Last month Secretary of State Marco Rubio issued a waiver exempting specific PEPFAR-supported programming from an Executive Order pausing the disbursement of U.S. foreign assistance pending a 90-day review.
However, many PEPFAR partners reported challenges in resuming waived programming. For example, a Christian maternity clinic in Cote D’Ivoire specialized in treating mothers and children living with HIV reported that although programming was approved within the PEPFAR waiver, they are not able to access the network to procure and distribute life-saving antiretroviral medication.
Despite the waiver, the Administration’s subsequent actions have gravely undermined PEPFAR. On Wednesday, February 26, USAID and the Department of State announced that they had completed the review. In the process, a decision was made to terminate nearly 10,000 foreign assistance awards that were distributed across both agencies. Approximately 90% of USAID-funding was terminated in the action – an agency that is responsible for nearly 60% of PEPFAR’s bilateral assistance.
These awards include previously waived PEPFAR-supported projects for ensuring people have access to life-saving treatment, women do not transmit the virus to their babies, and that people who survive HIV don’t succumb to treatable diseases like tuberculosis (TB) and cervical cancer. While PEPFAR programs were already facing challenges, these terminations have made it even more difficult for people living with HIV to access services.
Nearly 20 million people across the globe depend on PEPFAR for antiretroviral medication. Individuals living with HIV must uphold strict treatment regimens to reduce the levels of the virus in their blood – making HIV nontransferable – and to prevent the emergence and spread of drug-resistant HIV that is more difficult and expensive to treat. For pregnant women living with HIV especially – a consistent routine is critical to ensuring babies are born HIV-free. As a result of the freeze and subsequent terminations, Ukraine and Haiti have dangerously low supplies of antiretroviral medication, and other countries are quickly approaching that status.
Many clinics, grassroots organizations, faith-based initiatives, and other programs will not be able to resume work, causing clinics to turn patients away, organizations to lay off critical health care workers, and organizations and clinics to close their doors.
One organization reported that their terminations included awards supporting more than 350,000 people on HIV treatment, including nearly 10,000 children and more than 10,000 pregnant women in Lesotho, Eswatini, and Tanzania. A university reported that programming in Uganda to deliver HIV, TB, and maternal and child services had been terminated. Recent research has shown that terminations may result in 500,000 deaths in South Africa over the next 10 years and around half a million new HIV infections.

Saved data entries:
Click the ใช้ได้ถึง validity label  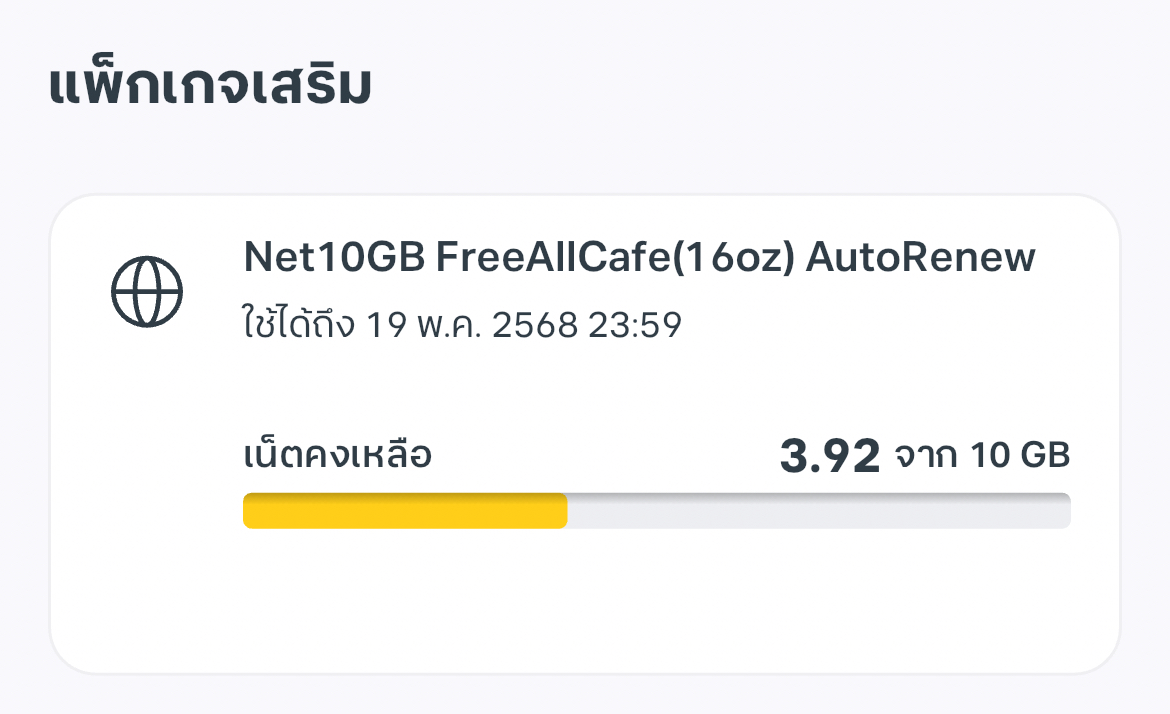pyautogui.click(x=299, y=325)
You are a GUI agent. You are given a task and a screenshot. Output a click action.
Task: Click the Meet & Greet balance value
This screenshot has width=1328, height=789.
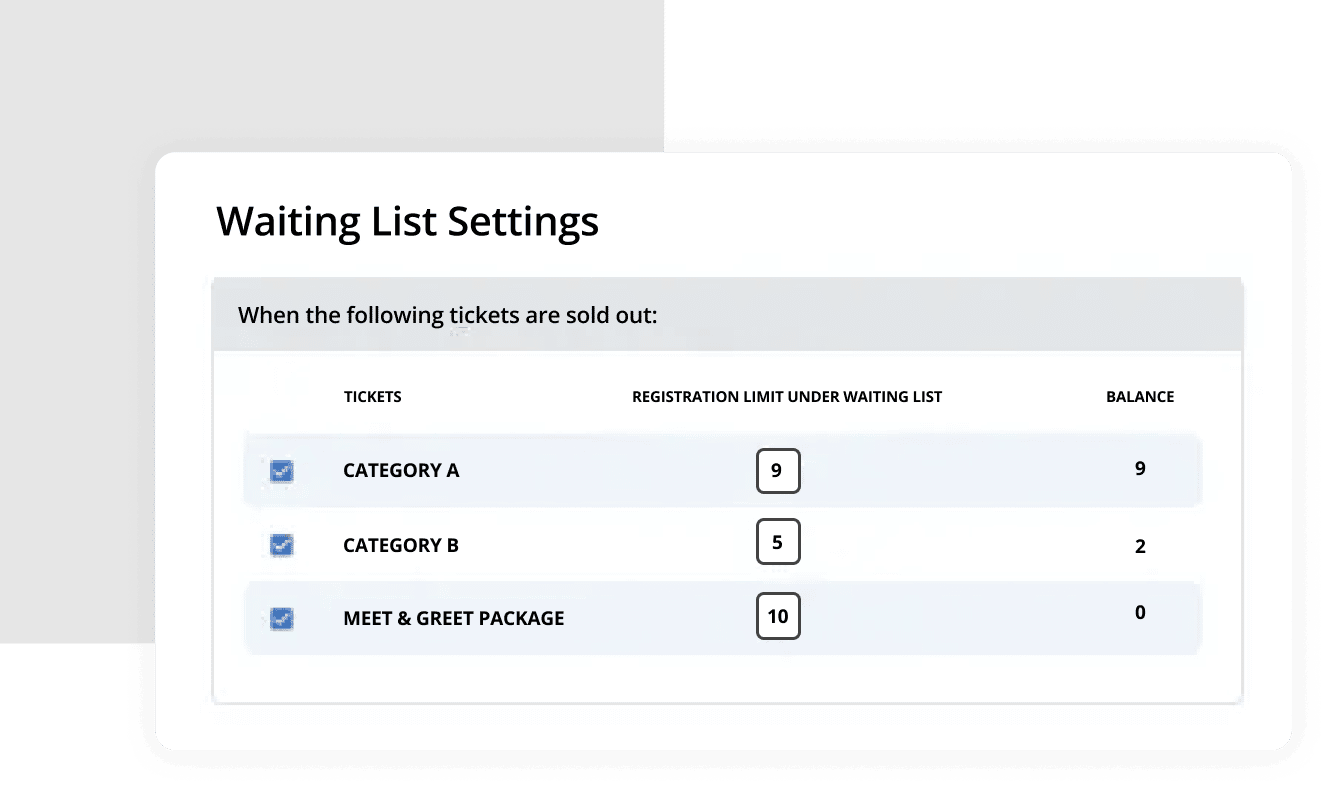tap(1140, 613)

Set of tasks:
a) Answer these questions from the PEPFAR text, one answer per line, marked the same way:
(i) About what share of USAID funding was terminated after the review?
(ii) About how many people worldwide depend on PEPFAR for antiretroviral medication?
(iii) In which three countries did one organization report terminated awards supporting more than 350,000 people on HIV treatment?
b) Continue the text on PEPFAR and the foreign assistance terminations from the point where it stops.

Per-task outputs:
a)
(i) Approximately 90%
(ii) Nearly 20 million
(iii) Lesotho, Eswatini, and Tanzania

b)
This Administration must ensure that PEPFAR’s work continues – whether through USAID, the CDC, the Pentagon, or the State Department. It is a matter of life and death.
Why this matters
In just over 20 years, the President’s Emergency Plan (PEPFAR) has saved over 26 million lives – including over 7.8 million babies – from HIV/AIDS. More than that, PEPFAR has worked alongside local communities, churches, the private sector, and country governments to ensure that people who survive HIV continue to live healthy, prosperous lives.
PEPFAR is a strategic investment in our own national security. In return, PEPFAR engenders goodwill toward the United States at a time when Russia and China are competing for greater influence, in ways that are not beneficial in the long-term for the African continent.
PEPFAR-supported countries are more politically and economically stable than countries where the program is not engaged. Between 2004 and 2018, countries with PEPFAR support had 2.1% greater GDP growth and an 8-9% reduction in boys and girls out of schools. Finally, according to the Bipartisan Policy Center, public opinion of the United States is higher than the global average in PEPFAR-supported countries.
PEPFAR is nearing its goal of ending HIV/AIDS as a public health threat. As it approaches its wind-down phase, it would be a tragic mistake to abruptly end the most successful life-saving global health program. Resuming PEPFAR’s work as soon as possible will determine whether we can reach our goals or fall well short of the finish line, with possibly catastrophic results.